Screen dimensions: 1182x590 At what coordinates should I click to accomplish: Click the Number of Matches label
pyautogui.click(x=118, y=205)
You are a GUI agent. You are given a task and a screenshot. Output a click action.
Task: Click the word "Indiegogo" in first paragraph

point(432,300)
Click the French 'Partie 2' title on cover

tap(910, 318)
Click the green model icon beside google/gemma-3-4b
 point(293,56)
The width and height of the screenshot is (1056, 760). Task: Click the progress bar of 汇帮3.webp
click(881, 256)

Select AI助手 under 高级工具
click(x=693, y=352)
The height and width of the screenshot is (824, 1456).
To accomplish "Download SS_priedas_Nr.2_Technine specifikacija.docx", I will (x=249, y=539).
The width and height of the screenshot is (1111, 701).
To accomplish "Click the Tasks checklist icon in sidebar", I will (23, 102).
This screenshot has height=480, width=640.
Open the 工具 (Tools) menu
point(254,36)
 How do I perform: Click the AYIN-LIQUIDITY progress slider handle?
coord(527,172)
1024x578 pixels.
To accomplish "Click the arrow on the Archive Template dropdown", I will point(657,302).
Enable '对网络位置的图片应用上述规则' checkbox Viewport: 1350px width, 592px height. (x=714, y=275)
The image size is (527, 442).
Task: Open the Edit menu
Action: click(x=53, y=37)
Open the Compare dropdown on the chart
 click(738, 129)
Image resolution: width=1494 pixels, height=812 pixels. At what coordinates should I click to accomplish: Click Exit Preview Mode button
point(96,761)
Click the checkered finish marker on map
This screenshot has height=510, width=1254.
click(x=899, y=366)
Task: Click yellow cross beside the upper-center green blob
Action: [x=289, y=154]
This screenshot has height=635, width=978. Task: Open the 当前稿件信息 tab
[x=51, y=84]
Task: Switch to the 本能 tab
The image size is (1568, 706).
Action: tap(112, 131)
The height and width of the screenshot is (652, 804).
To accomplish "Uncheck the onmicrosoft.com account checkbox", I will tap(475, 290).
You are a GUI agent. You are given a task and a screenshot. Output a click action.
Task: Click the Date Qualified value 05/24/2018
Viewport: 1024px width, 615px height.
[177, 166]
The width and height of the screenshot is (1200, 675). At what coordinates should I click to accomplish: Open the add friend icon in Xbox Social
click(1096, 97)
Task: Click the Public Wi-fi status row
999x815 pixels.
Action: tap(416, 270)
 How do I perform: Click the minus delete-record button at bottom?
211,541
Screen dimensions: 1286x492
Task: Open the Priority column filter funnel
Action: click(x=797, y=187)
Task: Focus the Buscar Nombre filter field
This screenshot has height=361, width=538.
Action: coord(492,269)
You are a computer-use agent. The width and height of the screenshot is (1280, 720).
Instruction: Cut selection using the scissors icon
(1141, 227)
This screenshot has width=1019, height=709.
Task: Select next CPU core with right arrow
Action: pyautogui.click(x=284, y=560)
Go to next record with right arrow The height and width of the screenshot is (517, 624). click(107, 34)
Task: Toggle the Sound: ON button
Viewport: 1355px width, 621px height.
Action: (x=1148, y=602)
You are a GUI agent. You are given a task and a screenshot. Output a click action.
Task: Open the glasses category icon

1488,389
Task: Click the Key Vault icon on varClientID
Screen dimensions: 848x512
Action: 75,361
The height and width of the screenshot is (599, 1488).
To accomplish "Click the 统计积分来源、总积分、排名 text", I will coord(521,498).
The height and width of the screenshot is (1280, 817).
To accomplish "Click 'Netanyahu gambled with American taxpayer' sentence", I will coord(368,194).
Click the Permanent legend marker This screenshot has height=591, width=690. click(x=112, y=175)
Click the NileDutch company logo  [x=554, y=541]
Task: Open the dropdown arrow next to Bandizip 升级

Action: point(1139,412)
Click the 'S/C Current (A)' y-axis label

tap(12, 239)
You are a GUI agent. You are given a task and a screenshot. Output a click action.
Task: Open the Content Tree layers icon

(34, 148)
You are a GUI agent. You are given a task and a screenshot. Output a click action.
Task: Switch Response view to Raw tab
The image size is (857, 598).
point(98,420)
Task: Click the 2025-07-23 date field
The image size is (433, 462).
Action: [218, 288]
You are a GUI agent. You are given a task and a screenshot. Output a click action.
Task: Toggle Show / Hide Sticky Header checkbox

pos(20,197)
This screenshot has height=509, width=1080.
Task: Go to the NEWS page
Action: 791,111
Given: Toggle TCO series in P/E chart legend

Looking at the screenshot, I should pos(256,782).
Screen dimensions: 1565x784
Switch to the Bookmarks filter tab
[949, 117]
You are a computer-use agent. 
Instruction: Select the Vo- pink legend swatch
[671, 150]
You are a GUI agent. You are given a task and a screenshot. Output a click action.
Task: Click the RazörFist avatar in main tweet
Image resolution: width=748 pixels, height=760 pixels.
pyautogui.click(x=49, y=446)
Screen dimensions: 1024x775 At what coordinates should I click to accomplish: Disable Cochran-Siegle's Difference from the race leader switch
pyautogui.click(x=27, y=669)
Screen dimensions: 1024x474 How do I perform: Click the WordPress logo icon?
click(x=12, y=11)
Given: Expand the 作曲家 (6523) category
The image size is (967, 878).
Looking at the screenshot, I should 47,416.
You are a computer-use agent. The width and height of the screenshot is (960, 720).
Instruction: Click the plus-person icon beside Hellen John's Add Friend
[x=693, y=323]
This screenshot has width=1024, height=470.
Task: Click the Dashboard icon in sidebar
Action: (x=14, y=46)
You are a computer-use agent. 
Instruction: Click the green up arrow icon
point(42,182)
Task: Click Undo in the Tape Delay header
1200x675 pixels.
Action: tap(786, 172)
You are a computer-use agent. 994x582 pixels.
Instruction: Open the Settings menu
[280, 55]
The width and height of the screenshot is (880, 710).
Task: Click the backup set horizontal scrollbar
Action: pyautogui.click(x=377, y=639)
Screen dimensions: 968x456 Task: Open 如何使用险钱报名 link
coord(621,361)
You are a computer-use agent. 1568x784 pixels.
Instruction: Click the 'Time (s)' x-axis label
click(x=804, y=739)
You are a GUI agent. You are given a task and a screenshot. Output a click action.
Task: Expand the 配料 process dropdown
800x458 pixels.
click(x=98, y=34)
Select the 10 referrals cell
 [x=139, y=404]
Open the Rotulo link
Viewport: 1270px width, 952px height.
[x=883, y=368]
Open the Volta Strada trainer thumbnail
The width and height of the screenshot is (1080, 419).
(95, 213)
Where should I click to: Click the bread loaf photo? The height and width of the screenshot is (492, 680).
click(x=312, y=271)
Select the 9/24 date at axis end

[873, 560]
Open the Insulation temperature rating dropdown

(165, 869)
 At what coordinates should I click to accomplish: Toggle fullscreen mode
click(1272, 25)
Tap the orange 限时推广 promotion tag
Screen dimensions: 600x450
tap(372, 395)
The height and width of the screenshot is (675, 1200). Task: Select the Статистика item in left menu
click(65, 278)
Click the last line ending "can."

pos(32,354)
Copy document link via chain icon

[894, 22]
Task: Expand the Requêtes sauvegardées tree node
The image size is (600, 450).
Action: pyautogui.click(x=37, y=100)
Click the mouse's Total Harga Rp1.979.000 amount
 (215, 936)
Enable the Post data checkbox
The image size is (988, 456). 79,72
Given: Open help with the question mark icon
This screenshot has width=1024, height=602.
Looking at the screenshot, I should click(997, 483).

**Directions for this task:**
Word for word, restate the entries that appear above.

**Written response:**
Screen dimensions: 1182x590 At what coordinates should I click to accomplish: Click the Number of Matches label
pyautogui.click(x=118, y=205)
You are a GUI agent. You are given a task and a screenshot. Output a click action.
Task: Click the word "Indiegogo" in first paragraph

point(432,300)
Click the French 'Partie 2' title on cover

tap(910, 318)
Click the green model icon beside google/gemma-3-4b
 point(293,56)
The width and height of the screenshot is (1056, 760). Task: Click the progress bar of 汇帮3.webp
click(881, 256)

Select AI助手 under 高级工具
click(x=693, y=352)
The height and width of the screenshot is (824, 1456).
To accomplish "Download SS_priedas_Nr.2_Technine specifikacija.docx", I will (x=249, y=539).
The width and height of the screenshot is (1111, 701).
To accomplish "Click the Tasks checklist icon in sidebar", I will (23, 102).
This screenshot has height=480, width=640.
Open the 工具 (Tools) menu
point(254,36)
 How do I perform: Click the AYIN-LIQUIDITY progress slider handle?
coord(527,172)
1024x578 pixels.
To accomplish "Click the arrow on the Archive Template dropdown", I will point(657,302).
Enable '对网络位置的图片应用上述规则' checkbox Viewport: 1350px width, 592px height. (x=714, y=275)
The image size is (527, 442).
Task: Open the Edit menu
Action: click(x=53, y=37)
Open the Compare dropdown on the chart
 click(738, 129)
Image resolution: width=1494 pixels, height=812 pixels. At what coordinates should I click to accomplish: Click Exit Preview Mode button
point(96,761)
Click the checkered finish marker on map
This screenshot has height=510, width=1254.
click(x=899, y=366)
Task: Click yellow cross beside the upper-center green blob
Action: [x=289, y=154]
This screenshot has height=635, width=978. Task: Open the 当前稿件信息 tab
[x=51, y=84]
Task: Switch to the 本能 tab
The image size is (1568, 706).
Action: tap(112, 131)
The height and width of the screenshot is (652, 804).
To accomplish "Uncheck the onmicrosoft.com account checkbox", I will tap(475, 290).
You are a GUI agent. You are given a task and a screenshot. Output a click action.
Task: Click the Date Qualified value 05/24/2018
Viewport: 1024px width, 615px height.
[177, 166]
The width and height of the screenshot is (1200, 675). At what coordinates should I click to accomplish: Open the add friend icon in Xbox Social
click(1096, 97)
Task: Click the Public Wi-fi status row
999x815 pixels.
Action: tap(416, 270)
 How do I perform: Click the minus delete-record button at bottom?
211,541
Screen dimensions: 1286x492
Task: Open the Priority column filter funnel
Action: click(x=797, y=187)
Task: Focus the Buscar Nombre filter field
This screenshot has height=361, width=538.
Action: coord(492,269)
You are a computer-use agent. The width and height of the screenshot is (1280, 720).
Instruction: Cut selection using the scissors icon
(1141, 227)
This screenshot has width=1019, height=709.
Task: Select next CPU core with right arrow
Action: pyautogui.click(x=284, y=560)
Go to next record with right arrow The height and width of the screenshot is (517, 624). click(107, 34)
Task: Toggle the Sound: ON button
Viewport: 1355px width, 621px height.
Action: (x=1148, y=602)
You are a GUI agent. You are given a task and a screenshot. Output a click action.
Task: Open the glasses category icon

1488,389
Task: Click the Key Vault icon on varClientID
Screen dimensions: 848x512
Action: 75,361
The height and width of the screenshot is (599, 1488).
To accomplish "Click the 统计积分来源、总积分、排名 text", I will coord(521,498).
The height and width of the screenshot is (1280, 817).
To accomplish "Click 'Netanyahu gambled with American taxpayer' sentence", I will coord(368,194).
Click the Permanent legend marker This screenshot has height=591, width=690. click(x=112, y=175)
Click the NileDutch company logo  [x=554, y=541]
Task: Open the dropdown arrow next to Bandizip 升级

Action: point(1139,412)
Click the 'S/C Current (A)' y-axis label

tap(12, 239)
You are a GUI agent. You are given a task and a screenshot. Output a click action.
Task: Open the Content Tree layers icon

(34, 148)
You are a GUI agent. You are given a task and a screenshot. Output a click action.
Task: Switch Response view to Raw tab
The image size is (857, 598).
point(98,420)
Task: Click the 2025-07-23 date field
The image size is (433, 462).
Action: [218, 288]
You are a GUI agent. You are given a task and a screenshot. Output a click action.
Task: Toggle Show / Hide Sticky Header checkbox

pos(20,197)
This screenshot has height=509, width=1080.
Task: Go to the NEWS page
Action: 791,111
Given: Toggle TCO series in P/E chart legend

Looking at the screenshot, I should pos(256,782).
Screen dimensions: 1565x784
Switch to the Bookmarks filter tab
[949, 117]
You are a computer-use agent. 
Instruction: Select the Vo- pink legend swatch
[671, 150]
You are a GUI agent. You are given a task and a screenshot. Output a click action.
Task: Click the RazörFist avatar in main tweet
Image resolution: width=748 pixels, height=760 pixels.
pyautogui.click(x=49, y=446)
Screen dimensions: 1024x775 At what coordinates should I click to accomplish: Disable Cochran-Siegle's Difference from the race leader switch
pyautogui.click(x=27, y=669)
Screen dimensions: 1024x474 How do I perform: Click the WordPress logo icon?
click(x=12, y=11)
Given: Expand the 作曲家 (6523) category
The image size is (967, 878).
Looking at the screenshot, I should 47,416.
You are a computer-use agent. The width and height of the screenshot is (960, 720).
Instruction: Click the plus-person icon beside Hellen John's Add Friend
[x=693, y=323]
This screenshot has width=1024, height=470.
Task: Click the Dashboard icon in sidebar
Action: (x=14, y=46)
You are a computer-use agent. 
Instruction: Click the green up arrow icon
point(42,182)
Task: Click Undo in the Tape Delay header
1200x675 pixels.
Action: tap(786, 172)
You are a computer-use agent. 994x582 pixels.
Instruction: Open the Settings menu
[280, 55]
The width and height of the screenshot is (880, 710).
Task: Click the backup set horizontal scrollbar
Action: pyautogui.click(x=377, y=639)
Screen dimensions: 968x456 Task: Open 如何使用险钱报名 link
coord(621,361)
You are a computer-use agent. 1568x784 pixels.
Instruction: Click the 'Time (s)' x-axis label
click(x=804, y=739)
You are a GUI agent. You are given a task and a screenshot. Output a click action.
Task: Expand the 配料 process dropdown
800x458 pixels.
click(x=98, y=34)
Select the 10 referrals cell
 [x=139, y=404]
Open the Rotulo link
Viewport: 1270px width, 952px height.
[x=883, y=368]
Open the Volta Strada trainer thumbnail
The width and height of the screenshot is (1080, 419).
(95, 213)
Where should I click to: Click the bread loaf photo? The height and width of the screenshot is (492, 680).
click(x=312, y=271)
Select the 9/24 date at axis end

[873, 560]
Open the Insulation temperature rating dropdown

(165, 869)
 At what coordinates should I click to accomplish: Toggle fullscreen mode
click(1272, 25)
Tap the orange 限时推广 promotion tag
Screen dimensions: 600x450
tap(372, 395)
The height and width of the screenshot is (675, 1200). Task: Select the Статистика item in left menu
click(65, 278)
Click the last line ending "can."

pos(32,354)
Copy document link via chain icon

[894, 22]
Task: Expand the Requêtes sauvegardées tree node
The image size is (600, 450).
Action: pyautogui.click(x=37, y=100)
Click the mouse's Total Harga Rp1.979.000 amount
 (215, 936)
Enable the Post data checkbox
The image size is (988, 456). 79,72
Given: Open help with the question mark icon
This screenshot has width=1024, height=602.
Looking at the screenshot, I should click(997, 483).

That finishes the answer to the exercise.